Many Local Spiritual Assembly members struggle to balance their work as part of an institution of the Faith with their personal and team teaching goals and the need to model participation in the goals of the wider community. Home visits are an ideal way to integrate the basic practices of the Ruhi Institute and the goals of the cluster into the work that must necessarily fall on the shoulders of the Assembly. Here are 10 ideas for incorporating home visits into the business of the LSA:
- Visit with engaged couples to deepen them on Baha'i marriage and provide counseling and encouragement.
- Visit community members to deepen on recent guidance from the Universal House of Justice and encourage the development of individual teaching plans.
- Visit to welcome new members to the community and assess their needs and hopes (deepening, children's classes, avenues of service, etc.)
- Veteran Assembly members visit the newly-elected in order to help them grow in their role, and those who formerly held a certain office (such as treasurer) visit new officers in order to ensure an effective transition.
- Visit those who were unable to attend a Cluster Reflection or Feast to fill them in on the details and receive their input, sharing knowledge of the nature and importance of these gatherings as needed.
- Visit the hospitalized and homebound to strengthen their sense of community, especially on Holy Days.

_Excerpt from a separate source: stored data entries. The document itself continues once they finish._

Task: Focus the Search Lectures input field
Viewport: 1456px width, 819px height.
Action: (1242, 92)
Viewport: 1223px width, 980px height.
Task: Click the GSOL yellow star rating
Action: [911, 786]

- Visit with 14-year-old Baha'is in the community in order to have a discussion about the nature of the age of maturity and the ways in which the Assembly can assist them in their endeavors as youth.
- Visit members of the Core Team to pray for the advancement of the Cause in the region, and to build stronger bonds of unity and fellowship between the institutions.
- Visit community members who have relocated from elsewhere in order to help them find their place and path of service without their having to scramble for information about their neighborhood, cluster, or available resources.
- Visit with friends who are struggling with a particular aspect of Baha'i law, especially when a specific visitor or visitors (one that is the same gender as the community member to be visited, or who has struggled with a similar issue, or who is a personal friend) might be more appropriate for a first conversation than the Assembly as a whole.
This is, of course, just a jumping-off point. Any other suggestions? How does your Assembly integrate home visits into its business? In what ways would you like it to?